For a fourth straight month the number of vacant apartments in New York City increased, according to a survey of the members of the Community Housing Improvement Program (CHIP).
The survey sample represents more than 100,000 units of housing, and found the vacancy rate to be 13.2 percent when including both units listed for lease and other vacant units.
“This is a housing crisis. Hundreds of thousands of apartments that were occupied a year ago are now sitting empty,” said Jay Martin, executive director of CHIP.
“Lack of demand and fear over the slow economic recovery have left property owners in dire need of help, and our elected officials have offered us no real solution so far.”
Our survey also indicates that 7.6 percent of rent regulated units are vacant, which equates to roughly 70,000 units in the city.
The high vacancy among these units is a confluence of factors stemming from the pandemic and the passage of the Housing Stability and Tenant Protection Act of 2019, according to CHIP.
In some places, rent-stabilized buildings are more than 75 percent vacant because legal rents are close to market rate and there is a lack of demand from renters. Owners are hesitant to offer preferential rents on these units because they will be locked into those lower rents for decades, even as the economy rebounds.
“Three- and four- bedroom units have been the hardest hit by this pandemic because many young professionals and college students do not want to have roommates anymore,” explained Martin.
“And many families have moved out of the city for better schooling options or open space.

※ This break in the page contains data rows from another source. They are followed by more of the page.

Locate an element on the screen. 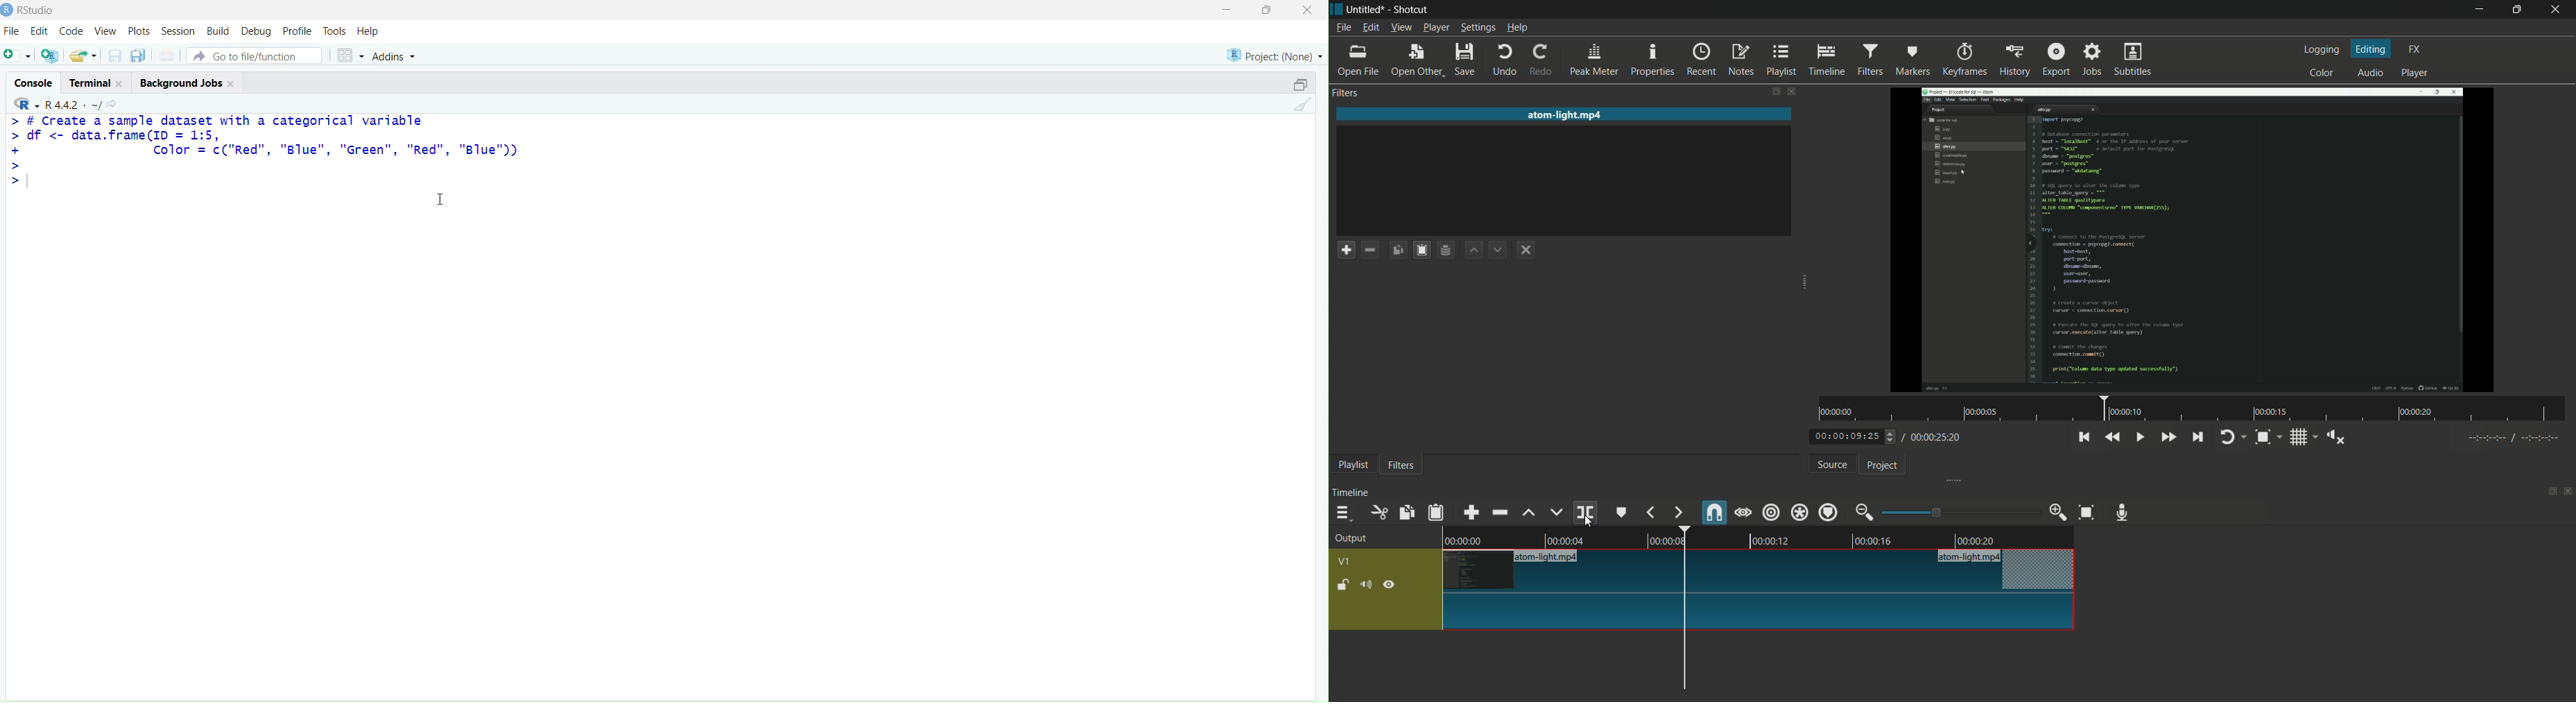 The image size is (2576, 728). profile is located at coordinates (300, 31).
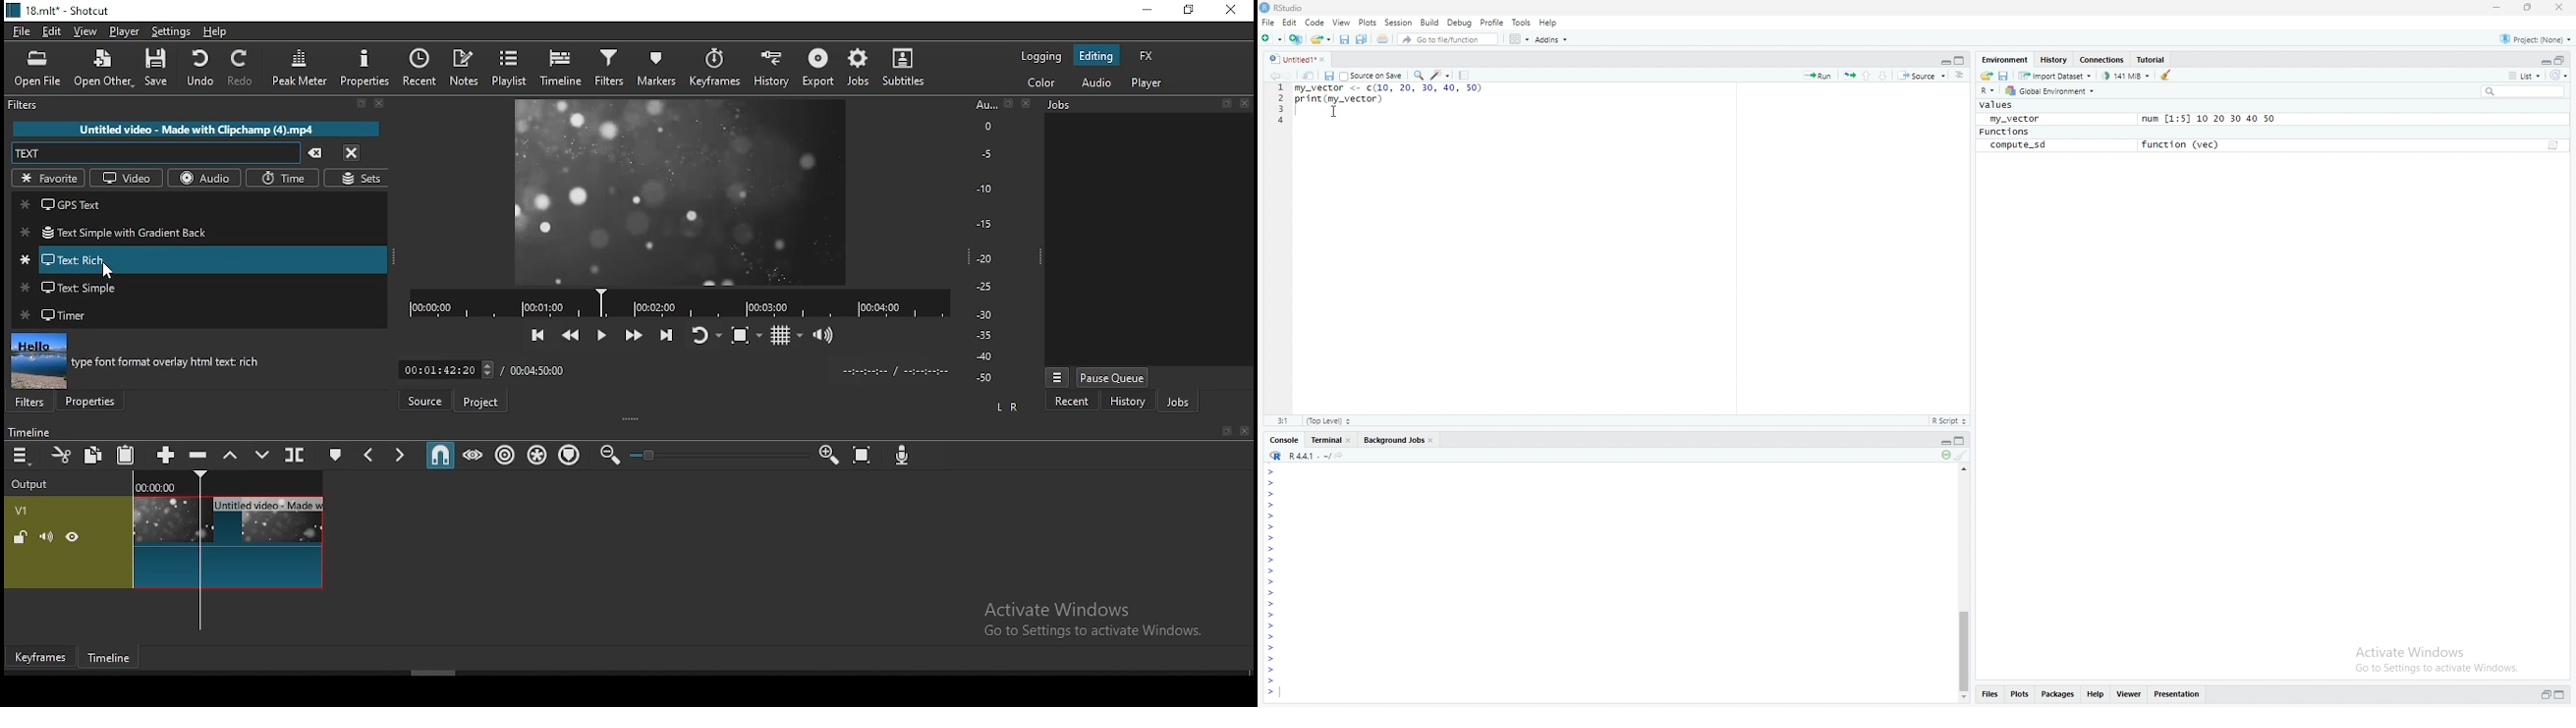 This screenshot has height=728, width=2576. Describe the element at coordinates (1885, 74) in the screenshot. I see `Go to next section/Chunk (Ctrl + pdDn)` at that location.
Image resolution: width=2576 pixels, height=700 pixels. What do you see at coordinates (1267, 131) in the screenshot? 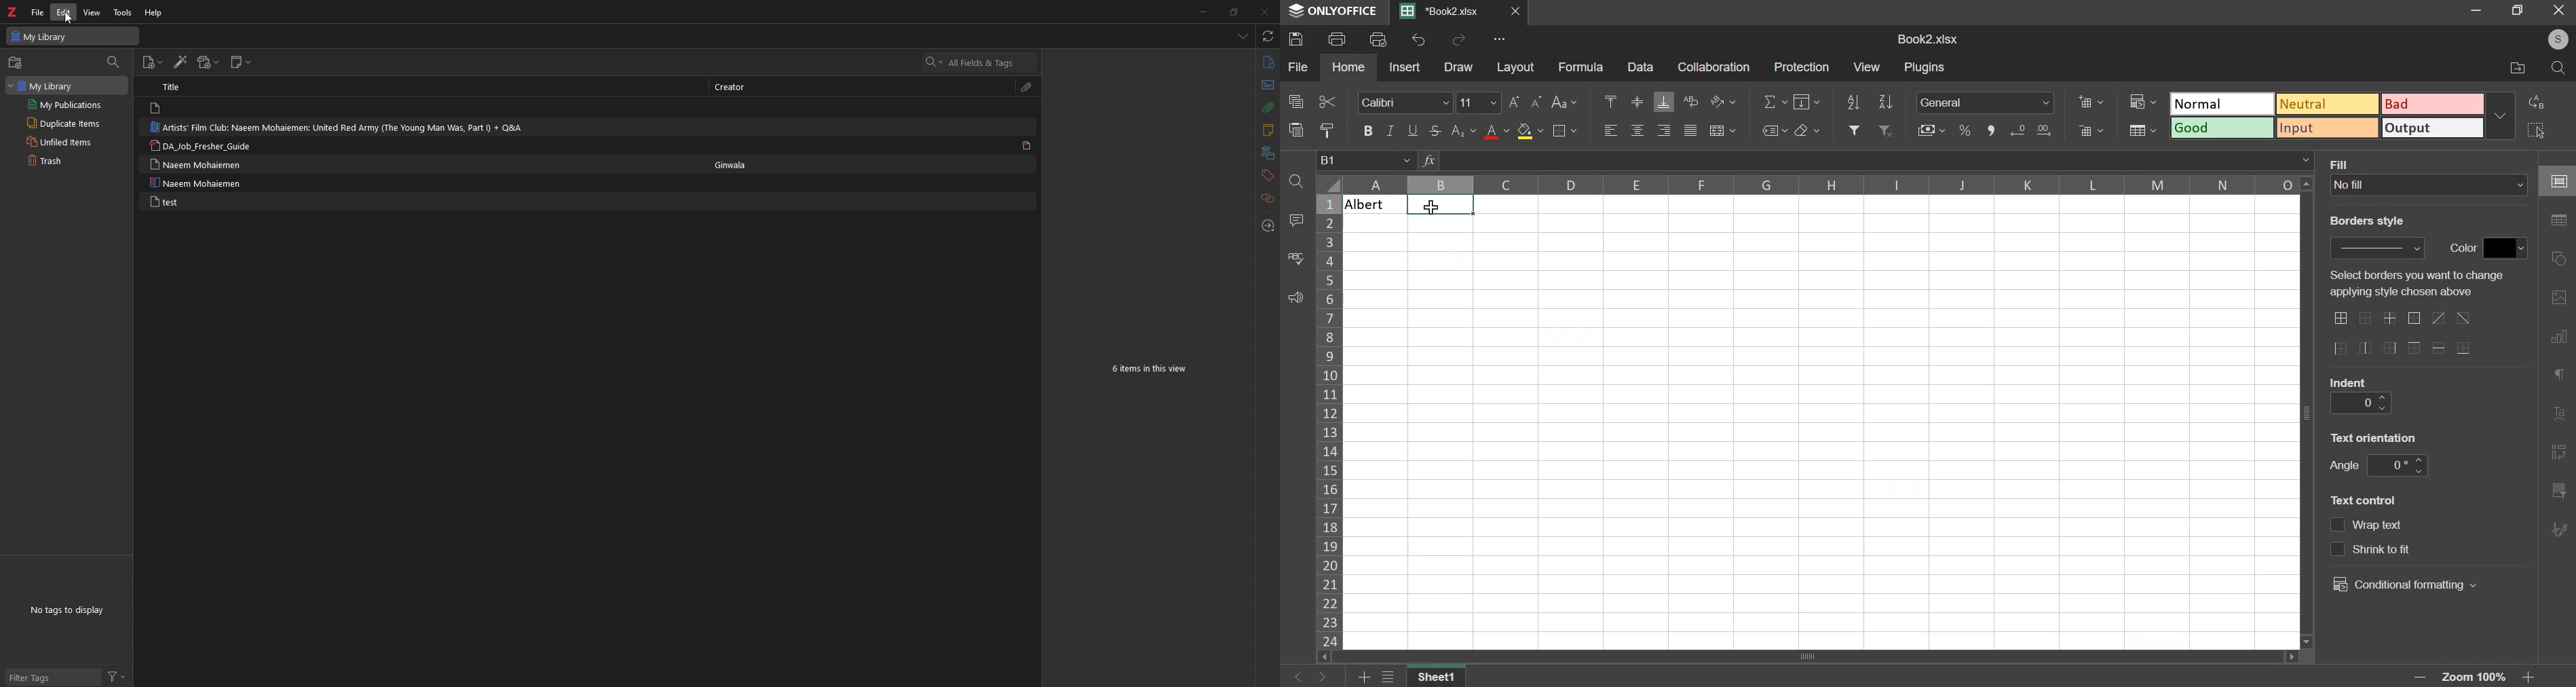
I see `notes` at bounding box center [1267, 131].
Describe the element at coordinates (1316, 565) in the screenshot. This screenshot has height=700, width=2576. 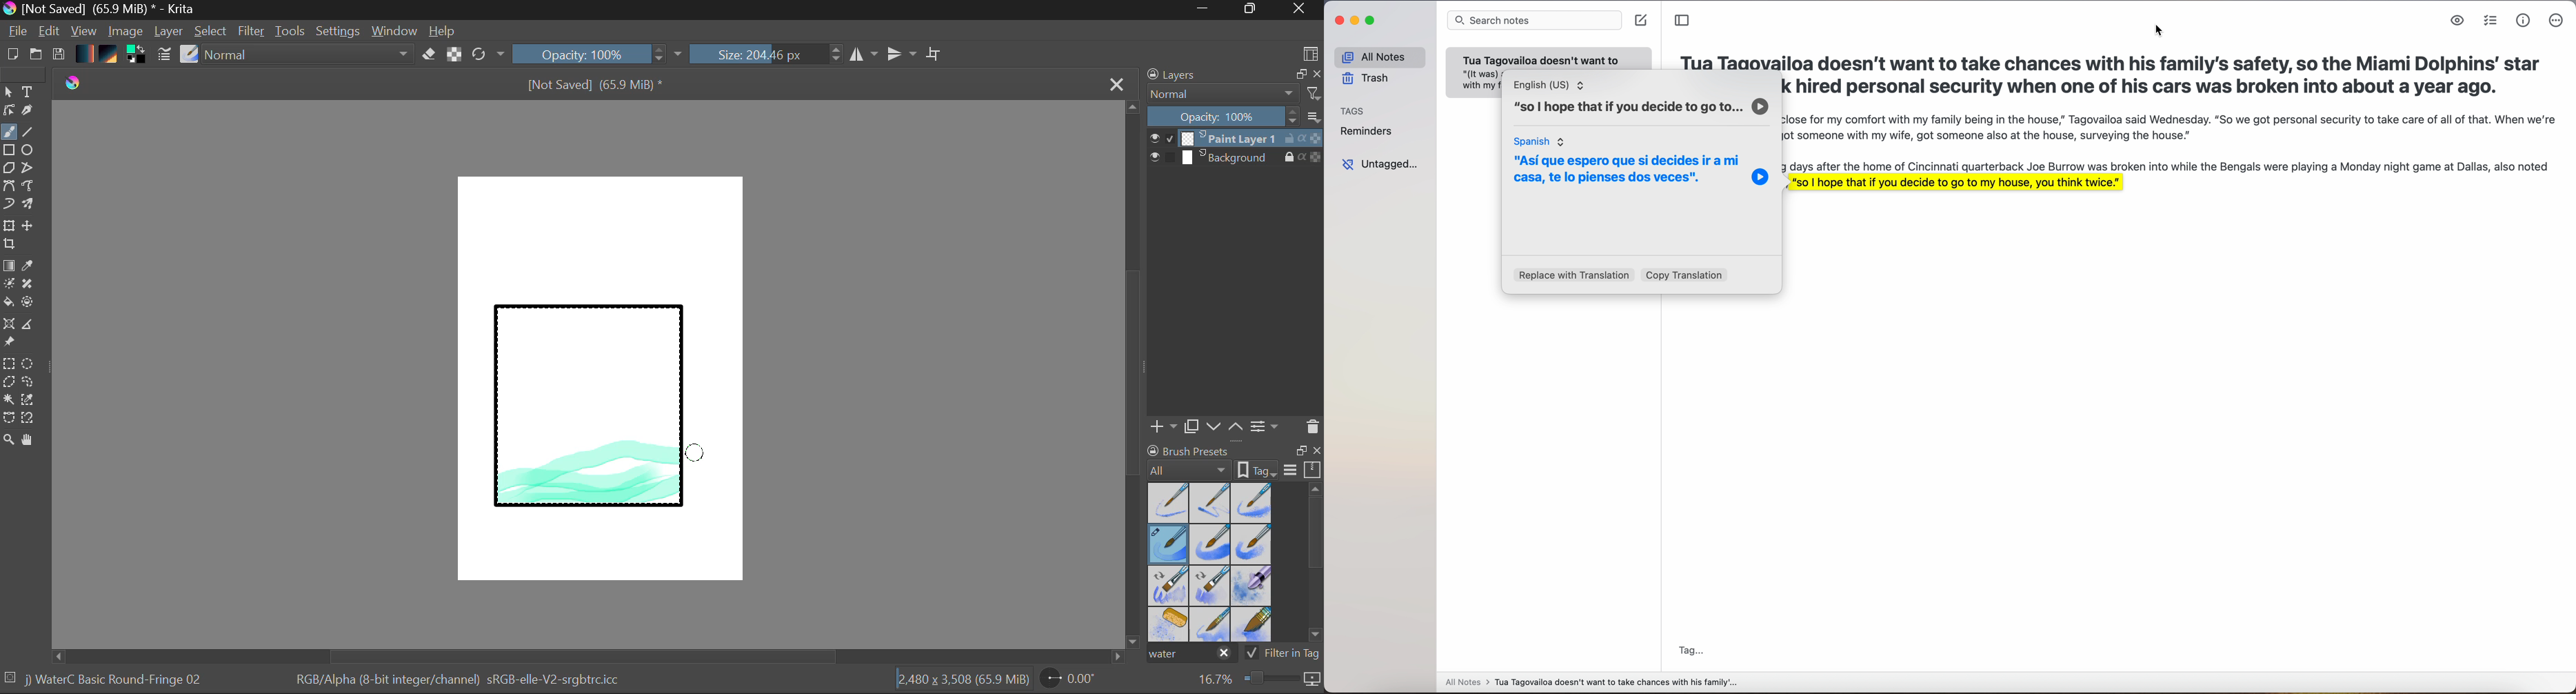
I see `Scroll Bar` at that location.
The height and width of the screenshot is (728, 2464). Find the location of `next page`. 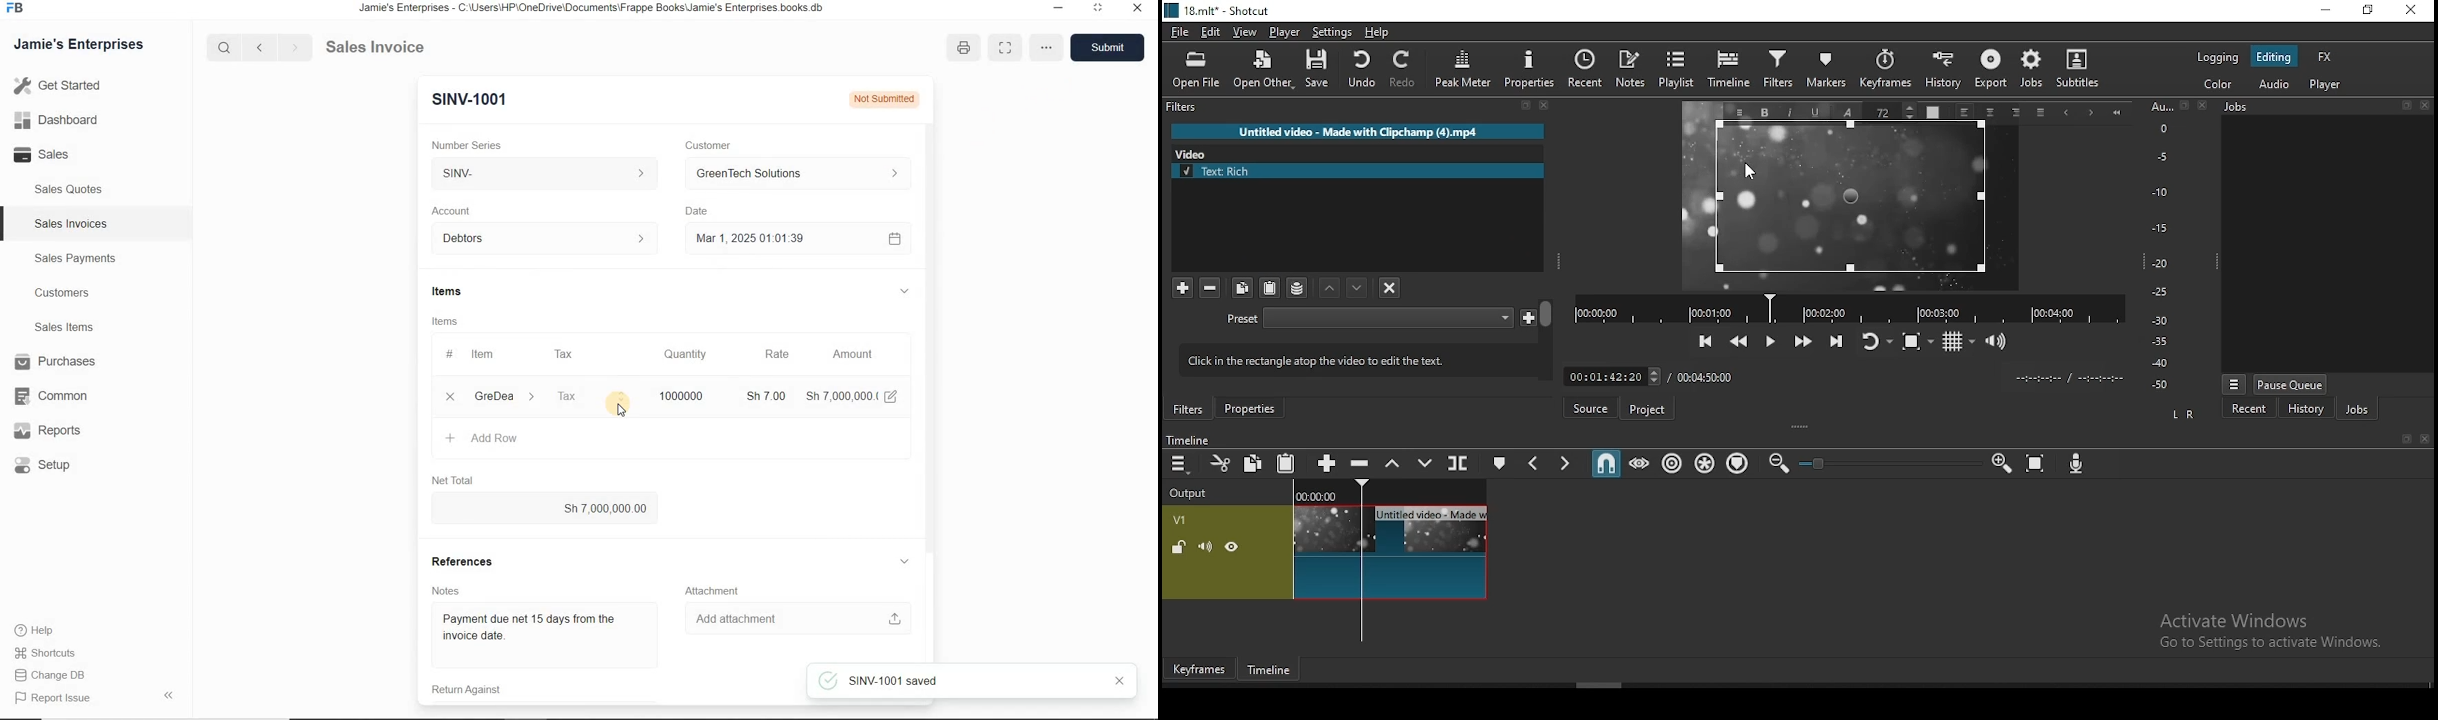

next page is located at coordinates (292, 46).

In some places, an owner would have to drop the rent by 50% to rent out an apartment. But, most owners cannot sustain that type of operating loss for the next few decades because of the high operating costs, especially property taxes.”
In addition to the growing number of vacancies, the CHIP survey found that 17.6 percent of residential tenants have paid no rent in November. Additionally, 43.4 percent of commercial properties have paid no rent.
Members also report that they have offered their other commercial tenants significant concessions during the COVID-19 emergency. Many rent-stabilized buildings have first-floor retail stores that have historically been able to offset the artificially low rents in the residential units.
The survey was conducted between November 15 and November 18. The sample size is estimated to be between 100,000 rental units and 120,000 rental units. Respondents with portfolios under 50 units made up 32.1 percent of the survey, owners with 51 to 500 units were 35.8 percent of the survey size, and 32.1 percent of the respondents owned or operated more than 500 units. The geographic breakdown was 24 percent in the core of Manhattan, 21.2 percent in upper Manhattan, 19.8 percent in Brooklyn, 16.5 percent in the Bronx, 14.7 percent in Queens and 3.8 percent on Staten Island.